Atualmente, o modelo de franquia social da SBS está presente em 27 países, entre eles, Índia, Guatemala e Filipinas. O escritório de Kampala segue sendo o principal hub de treinamento e desenvolvimento de currículo, onde novos programas são elaborados e testados. Instituições parceiras designam empregados para receber treinamento e se tornar instrutores da SBS – o custo é de aproximadamente US$ 4.900 para dois funcionários. Uma vez formados, eles podem voltar a suas organizações e aplicar o modelo da SBS em seus próprios programas de combate à pobreza. As principais beneficiárias são as mulheres donas de pequenos negócios – os treinamentos e orientações empresariais são gratuitos.

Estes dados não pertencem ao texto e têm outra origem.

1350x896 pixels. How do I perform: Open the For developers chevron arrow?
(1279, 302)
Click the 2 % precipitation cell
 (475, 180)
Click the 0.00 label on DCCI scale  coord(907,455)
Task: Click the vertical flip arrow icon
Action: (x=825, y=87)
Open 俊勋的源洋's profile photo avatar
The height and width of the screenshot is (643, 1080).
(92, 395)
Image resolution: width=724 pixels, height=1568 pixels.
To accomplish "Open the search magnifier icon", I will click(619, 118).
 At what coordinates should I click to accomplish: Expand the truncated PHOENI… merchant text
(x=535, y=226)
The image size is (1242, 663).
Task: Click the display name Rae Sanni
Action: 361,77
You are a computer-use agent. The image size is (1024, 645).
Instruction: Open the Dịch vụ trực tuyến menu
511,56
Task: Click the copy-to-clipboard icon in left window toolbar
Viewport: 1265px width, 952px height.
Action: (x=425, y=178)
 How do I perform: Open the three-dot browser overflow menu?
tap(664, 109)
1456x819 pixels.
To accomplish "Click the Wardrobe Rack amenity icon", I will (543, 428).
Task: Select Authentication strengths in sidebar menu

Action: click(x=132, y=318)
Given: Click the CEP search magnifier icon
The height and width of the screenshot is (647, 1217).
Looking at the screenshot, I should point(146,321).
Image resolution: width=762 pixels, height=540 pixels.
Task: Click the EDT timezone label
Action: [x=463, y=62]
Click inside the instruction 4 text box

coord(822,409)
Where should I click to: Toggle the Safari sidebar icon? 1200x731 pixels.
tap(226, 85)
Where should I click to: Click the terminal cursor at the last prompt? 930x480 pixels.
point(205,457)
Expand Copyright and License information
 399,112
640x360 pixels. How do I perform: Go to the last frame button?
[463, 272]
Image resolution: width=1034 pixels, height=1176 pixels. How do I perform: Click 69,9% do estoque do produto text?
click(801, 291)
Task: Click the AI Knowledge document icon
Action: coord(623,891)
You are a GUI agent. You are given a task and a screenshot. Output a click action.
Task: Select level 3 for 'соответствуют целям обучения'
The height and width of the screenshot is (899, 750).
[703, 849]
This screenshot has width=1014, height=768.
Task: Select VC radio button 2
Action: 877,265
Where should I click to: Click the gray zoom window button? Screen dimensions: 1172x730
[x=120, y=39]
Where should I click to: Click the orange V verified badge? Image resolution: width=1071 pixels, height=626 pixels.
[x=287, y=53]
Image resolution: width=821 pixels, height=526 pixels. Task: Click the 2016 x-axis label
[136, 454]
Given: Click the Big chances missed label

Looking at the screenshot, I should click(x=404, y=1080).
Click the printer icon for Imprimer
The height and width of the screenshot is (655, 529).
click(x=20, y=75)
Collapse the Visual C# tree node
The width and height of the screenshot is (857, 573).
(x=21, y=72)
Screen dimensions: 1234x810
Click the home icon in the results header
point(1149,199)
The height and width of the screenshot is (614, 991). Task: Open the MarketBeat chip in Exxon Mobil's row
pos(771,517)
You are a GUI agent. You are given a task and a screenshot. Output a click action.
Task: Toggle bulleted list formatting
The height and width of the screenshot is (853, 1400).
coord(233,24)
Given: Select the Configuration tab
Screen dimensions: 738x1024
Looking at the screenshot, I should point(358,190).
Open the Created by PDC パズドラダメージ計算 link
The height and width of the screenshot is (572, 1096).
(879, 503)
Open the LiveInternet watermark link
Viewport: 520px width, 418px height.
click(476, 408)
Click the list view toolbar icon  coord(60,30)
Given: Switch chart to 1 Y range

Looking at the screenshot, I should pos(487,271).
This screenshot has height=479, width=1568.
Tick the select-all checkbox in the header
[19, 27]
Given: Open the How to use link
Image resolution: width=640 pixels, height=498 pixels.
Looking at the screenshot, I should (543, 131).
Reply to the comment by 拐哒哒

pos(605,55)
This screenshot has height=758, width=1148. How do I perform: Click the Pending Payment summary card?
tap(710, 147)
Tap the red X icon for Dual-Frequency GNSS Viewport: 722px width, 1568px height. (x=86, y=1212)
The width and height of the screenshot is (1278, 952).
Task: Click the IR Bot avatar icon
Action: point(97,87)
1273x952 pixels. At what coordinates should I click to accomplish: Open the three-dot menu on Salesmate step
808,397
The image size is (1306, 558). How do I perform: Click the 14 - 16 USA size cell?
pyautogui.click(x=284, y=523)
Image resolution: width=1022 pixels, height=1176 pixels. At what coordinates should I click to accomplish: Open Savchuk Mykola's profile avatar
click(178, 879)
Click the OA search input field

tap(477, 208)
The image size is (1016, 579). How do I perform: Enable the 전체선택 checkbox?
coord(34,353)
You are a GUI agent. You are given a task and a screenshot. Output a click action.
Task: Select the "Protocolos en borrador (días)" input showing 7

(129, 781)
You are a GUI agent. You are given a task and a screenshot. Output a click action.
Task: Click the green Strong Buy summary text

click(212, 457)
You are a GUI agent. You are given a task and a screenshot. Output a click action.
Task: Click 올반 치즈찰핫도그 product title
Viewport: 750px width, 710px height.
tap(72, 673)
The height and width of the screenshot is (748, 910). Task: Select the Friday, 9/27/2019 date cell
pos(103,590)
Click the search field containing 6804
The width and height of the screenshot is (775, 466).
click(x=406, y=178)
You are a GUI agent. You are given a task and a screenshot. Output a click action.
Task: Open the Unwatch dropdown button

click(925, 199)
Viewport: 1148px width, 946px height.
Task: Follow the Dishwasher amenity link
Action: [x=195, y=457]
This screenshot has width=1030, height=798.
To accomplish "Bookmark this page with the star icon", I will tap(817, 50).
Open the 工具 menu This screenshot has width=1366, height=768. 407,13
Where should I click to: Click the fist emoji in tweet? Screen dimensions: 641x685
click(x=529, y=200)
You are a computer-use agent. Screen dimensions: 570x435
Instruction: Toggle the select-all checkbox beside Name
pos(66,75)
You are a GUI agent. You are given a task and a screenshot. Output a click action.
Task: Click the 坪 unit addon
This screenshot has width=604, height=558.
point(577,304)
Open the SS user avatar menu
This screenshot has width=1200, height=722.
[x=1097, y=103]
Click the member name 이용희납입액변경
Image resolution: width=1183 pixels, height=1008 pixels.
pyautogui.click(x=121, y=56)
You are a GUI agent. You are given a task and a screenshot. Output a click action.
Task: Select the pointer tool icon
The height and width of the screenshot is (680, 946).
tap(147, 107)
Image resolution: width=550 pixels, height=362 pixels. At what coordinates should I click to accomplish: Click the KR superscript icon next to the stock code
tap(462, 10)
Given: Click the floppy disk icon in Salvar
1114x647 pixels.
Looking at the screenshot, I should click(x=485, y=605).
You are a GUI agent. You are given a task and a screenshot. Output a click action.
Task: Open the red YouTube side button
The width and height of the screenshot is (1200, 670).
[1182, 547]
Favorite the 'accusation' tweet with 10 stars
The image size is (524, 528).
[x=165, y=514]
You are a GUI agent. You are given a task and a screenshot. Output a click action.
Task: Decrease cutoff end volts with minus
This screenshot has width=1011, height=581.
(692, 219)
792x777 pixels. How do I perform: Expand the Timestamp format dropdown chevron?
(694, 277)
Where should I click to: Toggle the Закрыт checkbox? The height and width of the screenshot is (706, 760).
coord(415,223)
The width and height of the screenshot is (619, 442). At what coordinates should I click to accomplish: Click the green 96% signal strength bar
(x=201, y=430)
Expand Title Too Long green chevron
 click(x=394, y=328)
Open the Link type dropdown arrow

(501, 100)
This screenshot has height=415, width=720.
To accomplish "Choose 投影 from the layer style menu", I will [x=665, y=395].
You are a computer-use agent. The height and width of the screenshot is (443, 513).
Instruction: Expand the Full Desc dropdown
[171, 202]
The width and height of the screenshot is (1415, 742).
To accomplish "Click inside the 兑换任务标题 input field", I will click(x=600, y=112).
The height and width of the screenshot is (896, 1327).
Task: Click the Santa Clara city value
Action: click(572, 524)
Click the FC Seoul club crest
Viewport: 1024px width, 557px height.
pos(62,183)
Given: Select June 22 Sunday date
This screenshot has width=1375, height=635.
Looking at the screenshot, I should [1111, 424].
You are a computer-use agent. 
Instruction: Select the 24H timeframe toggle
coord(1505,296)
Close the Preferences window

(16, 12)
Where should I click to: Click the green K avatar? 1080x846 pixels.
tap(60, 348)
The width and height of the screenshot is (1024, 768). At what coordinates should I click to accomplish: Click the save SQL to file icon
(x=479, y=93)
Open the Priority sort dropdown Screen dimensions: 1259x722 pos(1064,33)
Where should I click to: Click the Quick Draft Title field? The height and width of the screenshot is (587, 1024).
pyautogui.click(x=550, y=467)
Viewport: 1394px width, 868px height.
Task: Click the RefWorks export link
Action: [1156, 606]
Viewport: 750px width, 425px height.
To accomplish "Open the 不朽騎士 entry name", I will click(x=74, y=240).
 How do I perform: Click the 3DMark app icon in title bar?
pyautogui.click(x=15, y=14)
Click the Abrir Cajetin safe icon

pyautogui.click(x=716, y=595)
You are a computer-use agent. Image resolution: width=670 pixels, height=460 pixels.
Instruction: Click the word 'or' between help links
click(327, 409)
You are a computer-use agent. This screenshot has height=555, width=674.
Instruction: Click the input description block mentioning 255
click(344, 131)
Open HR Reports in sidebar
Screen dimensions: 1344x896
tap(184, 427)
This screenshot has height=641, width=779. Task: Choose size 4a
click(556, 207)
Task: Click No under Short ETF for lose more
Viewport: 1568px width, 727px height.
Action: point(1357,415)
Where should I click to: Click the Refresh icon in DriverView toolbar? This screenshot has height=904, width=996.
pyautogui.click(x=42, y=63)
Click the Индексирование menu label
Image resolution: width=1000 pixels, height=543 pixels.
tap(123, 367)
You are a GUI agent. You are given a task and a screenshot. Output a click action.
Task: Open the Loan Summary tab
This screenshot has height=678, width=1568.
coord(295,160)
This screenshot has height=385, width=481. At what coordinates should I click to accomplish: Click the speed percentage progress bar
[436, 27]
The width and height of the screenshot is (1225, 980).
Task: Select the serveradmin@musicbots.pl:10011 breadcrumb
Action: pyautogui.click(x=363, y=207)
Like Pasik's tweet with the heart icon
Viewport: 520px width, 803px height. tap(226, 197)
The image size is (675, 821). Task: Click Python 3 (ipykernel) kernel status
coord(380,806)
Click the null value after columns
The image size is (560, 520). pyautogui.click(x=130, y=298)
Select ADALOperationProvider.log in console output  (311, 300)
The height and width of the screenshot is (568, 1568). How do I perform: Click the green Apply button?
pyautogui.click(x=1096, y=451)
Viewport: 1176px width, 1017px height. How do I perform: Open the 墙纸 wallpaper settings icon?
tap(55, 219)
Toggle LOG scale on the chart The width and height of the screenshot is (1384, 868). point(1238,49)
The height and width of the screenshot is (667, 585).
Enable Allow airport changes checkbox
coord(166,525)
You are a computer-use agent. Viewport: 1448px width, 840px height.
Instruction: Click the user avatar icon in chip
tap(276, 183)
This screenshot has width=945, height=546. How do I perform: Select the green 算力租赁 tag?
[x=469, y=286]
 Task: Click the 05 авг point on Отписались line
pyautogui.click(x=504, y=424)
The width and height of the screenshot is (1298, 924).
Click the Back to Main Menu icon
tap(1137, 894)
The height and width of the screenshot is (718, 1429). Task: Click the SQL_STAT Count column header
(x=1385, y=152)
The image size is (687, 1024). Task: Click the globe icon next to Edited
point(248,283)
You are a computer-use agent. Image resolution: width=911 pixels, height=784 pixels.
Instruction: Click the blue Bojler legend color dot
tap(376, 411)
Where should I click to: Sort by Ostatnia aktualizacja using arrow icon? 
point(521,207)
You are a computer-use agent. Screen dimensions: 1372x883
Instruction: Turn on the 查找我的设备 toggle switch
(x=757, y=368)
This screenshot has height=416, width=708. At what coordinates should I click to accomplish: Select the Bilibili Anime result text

A ONG Hope for Children é uma das franqueadas da SBS. Com sede em Kampala, a organização trabalha na proteção de crianças e na redução da pobreza. Três de seus funcionários são instrutores da SBS. A assistente social Aisha Kabugho explica que a ONG utiliza o currículo da SBS para ajudar mães a aumentar suas oportunidades de geração de renda para que possam melhor alimentar e educar seus filhos, e também para auxiliar pessoas sem conhecimento formal a conseguir dinheiro e estudar numa universidade ou obter um curso profissional.

A SBS nunca oferece dinheiro a seus beneficiários – a intenção é evitar que o dinheiro seja um incentivo para a participação no programa. Se os alunos não têm capital, os instrutores da SBS os incentivam a oferecer algum tipo de serviço – lavar roupa, atuar como babá ou cuidar de uma horta.

A SBS revisou seus planos devido à pandemia de Covid-19, o que reduziu o ritmo de sua expansão para lidar com a perda financeira que muitos de seus parceiros implementadores enfrentaram. Contudo, segue focada no desenvolvimento de parcerias com grandes ONGs internacionais e na expansão para a Ásia, onde 12% de suas 180 organizações parceiras estão sediadas atualmente.

“A Covid-19 levou muita gente de volta à pobreza extrema, afetando de maneira desproporcional mulheres e meninas”, diz Hibbard. “As pessoas precisam sobreviver na economia informal. A Street Business School é bastante propícia a essas condições.” 

 

A AUTORA

Grainne Harrington é repórter e cineasta. Mora em Uganda e trabalha com direitos humanos, migração e sociedade civil na África Oriental.